Il pilota di Chiesina Uzzanese (PT), al centro di un avvio di programmazione incentrato a scopo didattico sul sedile della “nuova” Peugeot 208 di classe R2B, sarà chiamato ad affrontare i chilometri del Campionato Italiano Rally con la consapevolezza di aver ottimizzato il feeling con la francese da 1600 cc a trazione anteriore.
Sensazioni riscontrate nel recente Rally di San Marino, all’esordio assoluto sui fondi sterrati.
Una condizione che ha esaltato il pilota pistoiese, affiancato dal giovane copilota Filippo Tredici e dalla professionalità del team Bardahl che, assieme ad Hankook, rappresenta un punto fermo nella programmazione di alto livello di Max Giannini.

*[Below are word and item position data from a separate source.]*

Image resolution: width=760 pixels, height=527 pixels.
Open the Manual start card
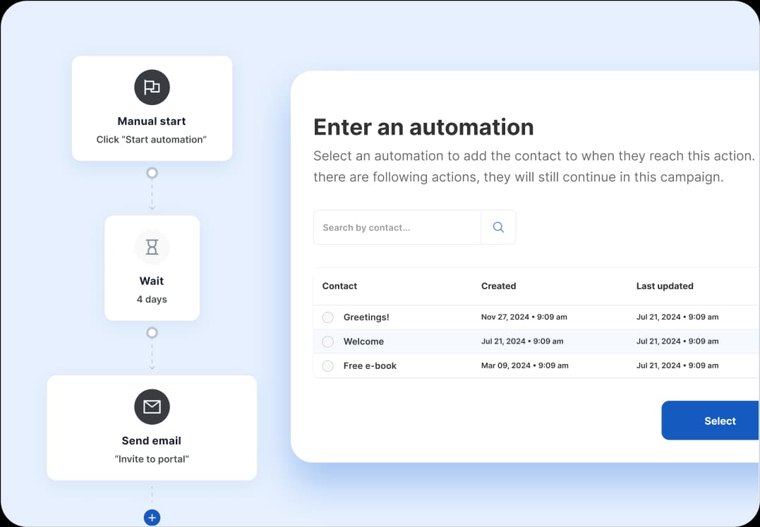(x=152, y=130)
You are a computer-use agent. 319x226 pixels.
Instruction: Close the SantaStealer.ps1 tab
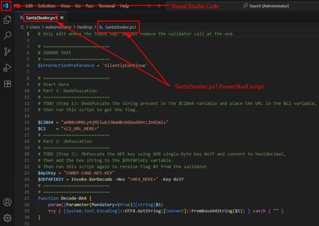pos(62,17)
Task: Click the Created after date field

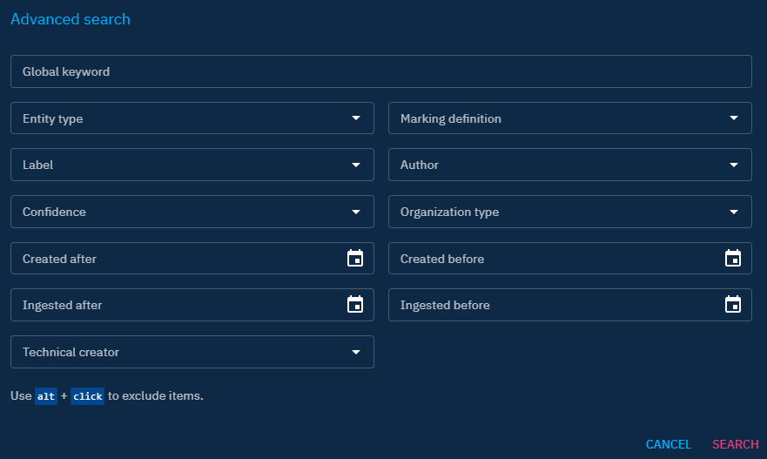Action: click(174, 259)
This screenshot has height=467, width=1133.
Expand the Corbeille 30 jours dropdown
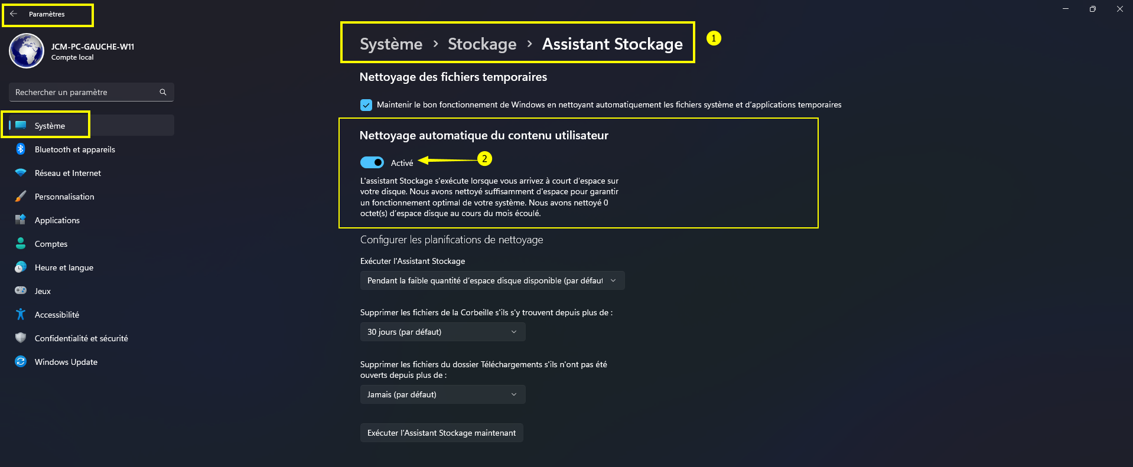point(442,332)
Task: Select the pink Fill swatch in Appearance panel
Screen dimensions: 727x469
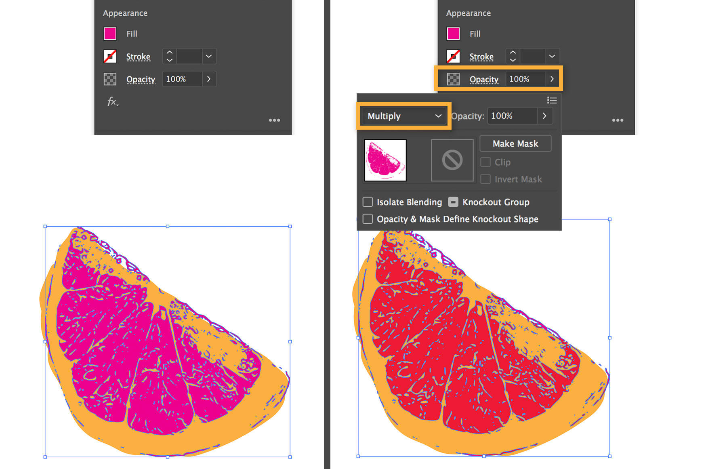Action: click(109, 34)
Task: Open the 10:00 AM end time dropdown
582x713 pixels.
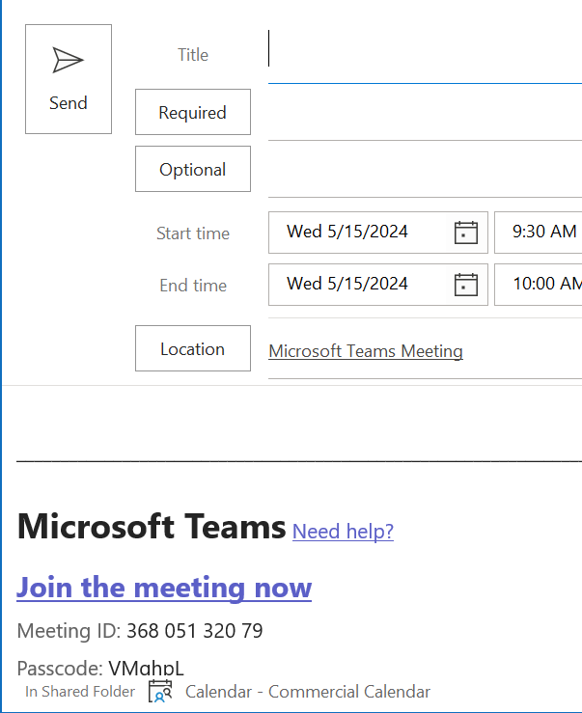Action: 539,285
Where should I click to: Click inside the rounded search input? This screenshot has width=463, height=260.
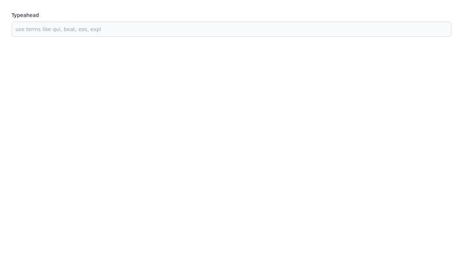point(232,29)
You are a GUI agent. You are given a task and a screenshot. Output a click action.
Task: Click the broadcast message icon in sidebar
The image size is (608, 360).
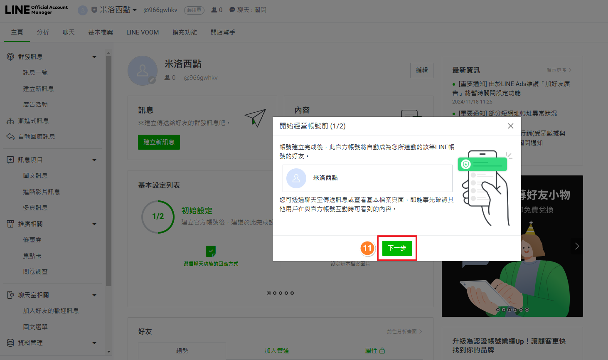[x=10, y=57]
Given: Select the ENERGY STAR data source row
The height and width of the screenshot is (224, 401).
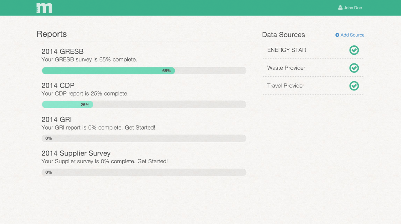Looking at the screenshot, I should pyautogui.click(x=313, y=50).
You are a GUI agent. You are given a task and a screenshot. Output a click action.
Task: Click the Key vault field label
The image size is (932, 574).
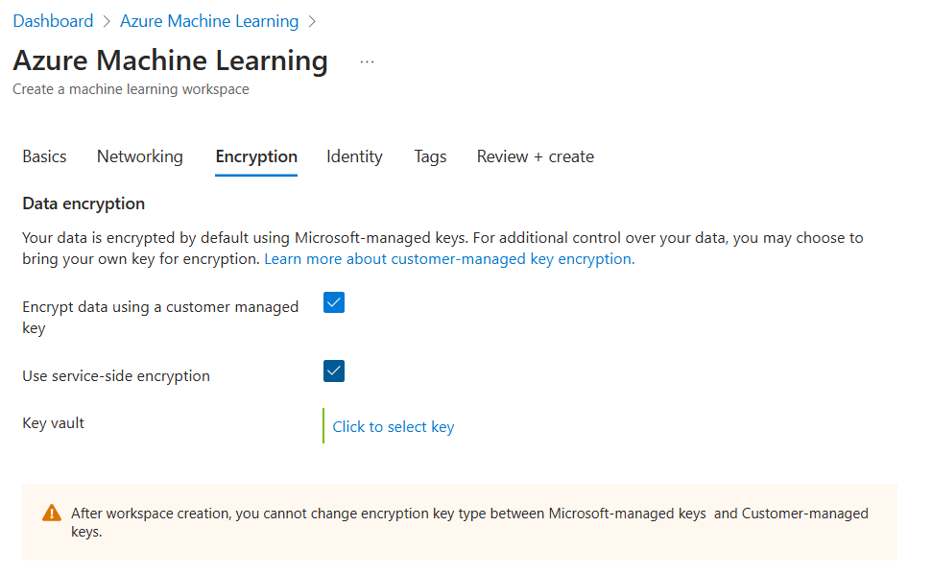pyautogui.click(x=54, y=423)
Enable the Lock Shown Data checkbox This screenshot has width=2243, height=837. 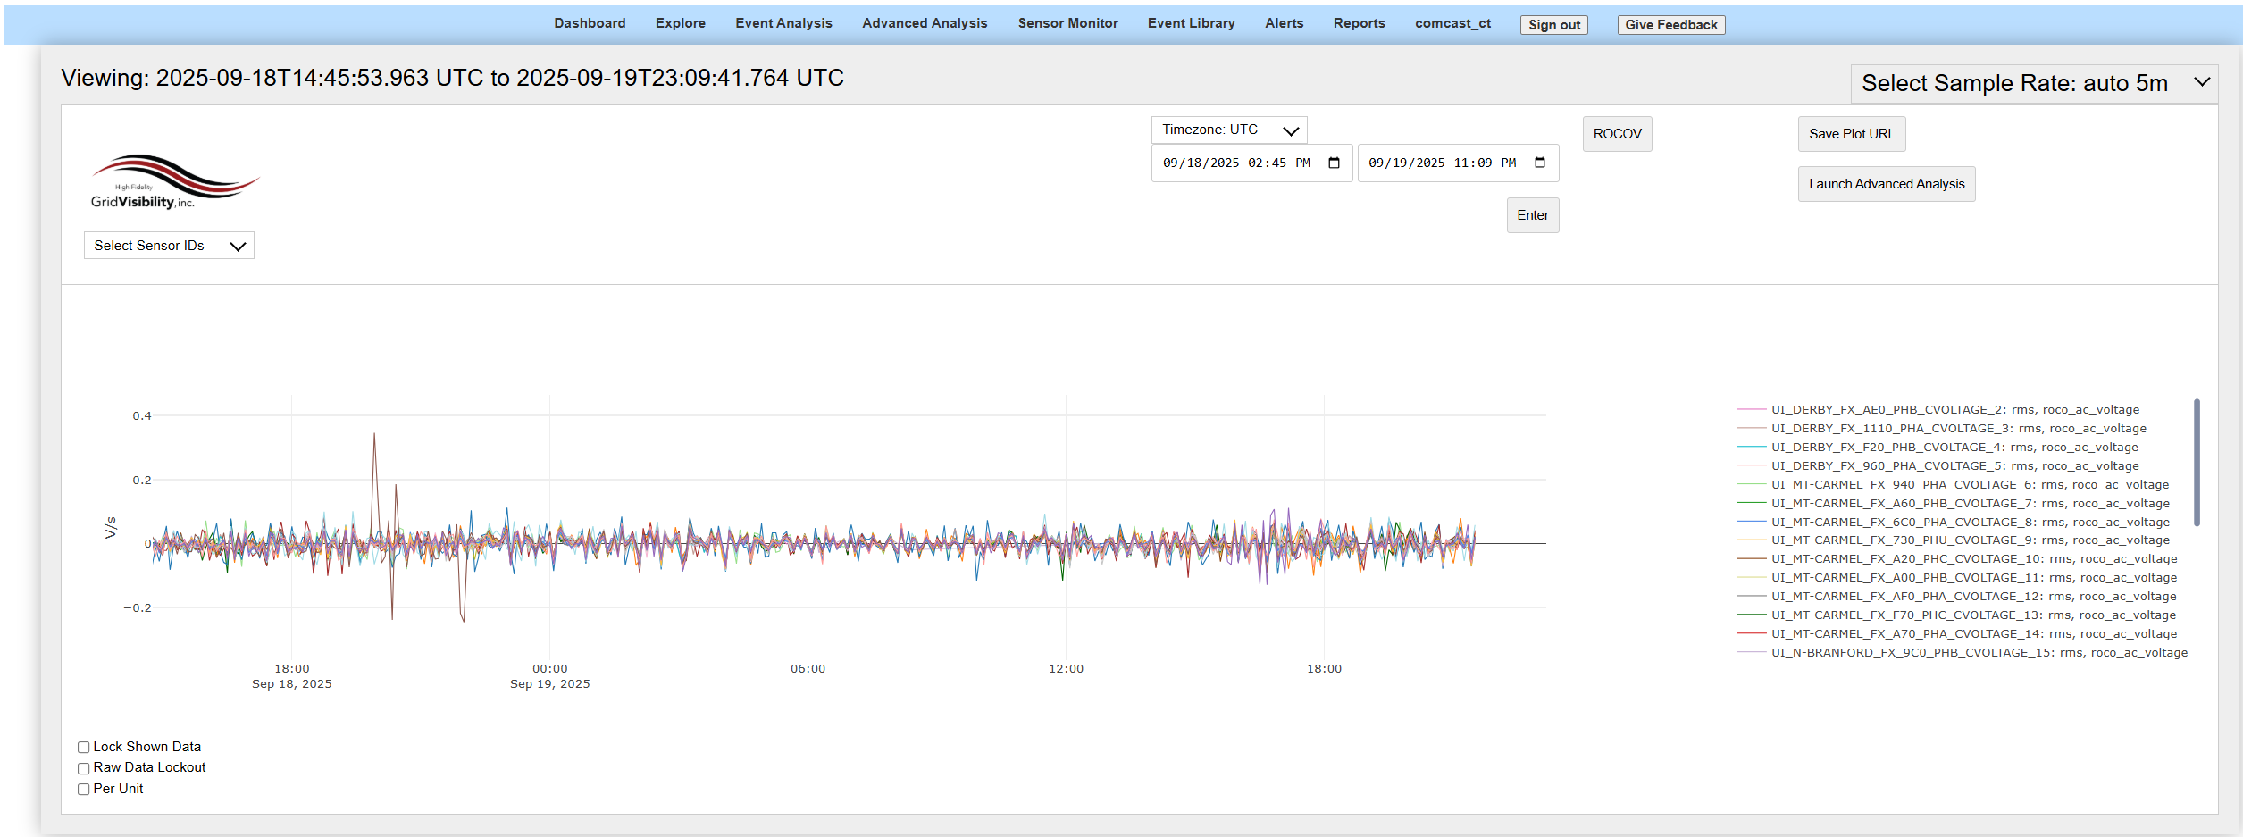pyautogui.click(x=84, y=748)
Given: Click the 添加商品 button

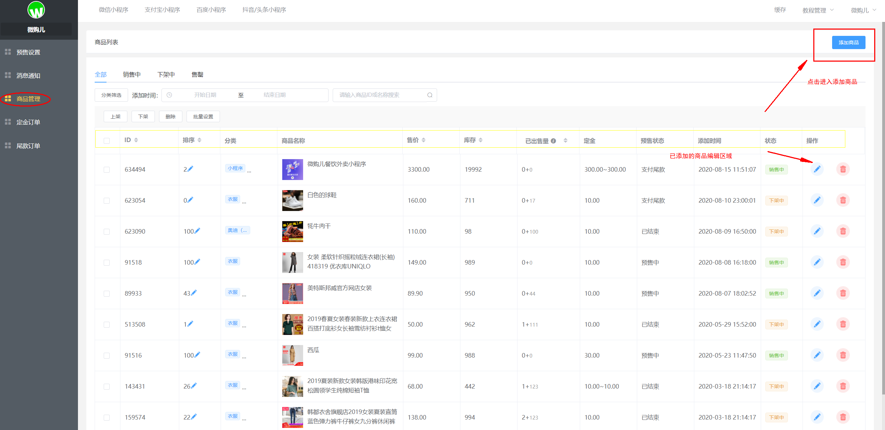Looking at the screenshot, I should [x=848, y=42].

“Sullo sterrato ho avuto le risposte che cercavo – ha commentato Max Giannini a margine dell’appuntamento sammarinese del 5 luglio – e condizioni che mi stanno portando a valutare seriamente un programma incentrato su questo tipo di fondo, a conclusione del Campionato Italiano”.
Una condotta, quella di Giannini, volta esclusivamente verso l’obiettivo prefissato: cogliere l’ennesimo traguardo “tricolore” valutando un contesto mai affrontato prima d’allora.
Adesso, per Massimiliano Giannini, si profila una gara test in zona: il pistoiese, infatti, sarà parte integrante del Rally Coppa Città di Lucca dell’ultimo weekend di luglio.
Una “sgambatura” programmata per il ritorno sull’asfalto “nazionale”, previsto al Rally del Friuli di settembre.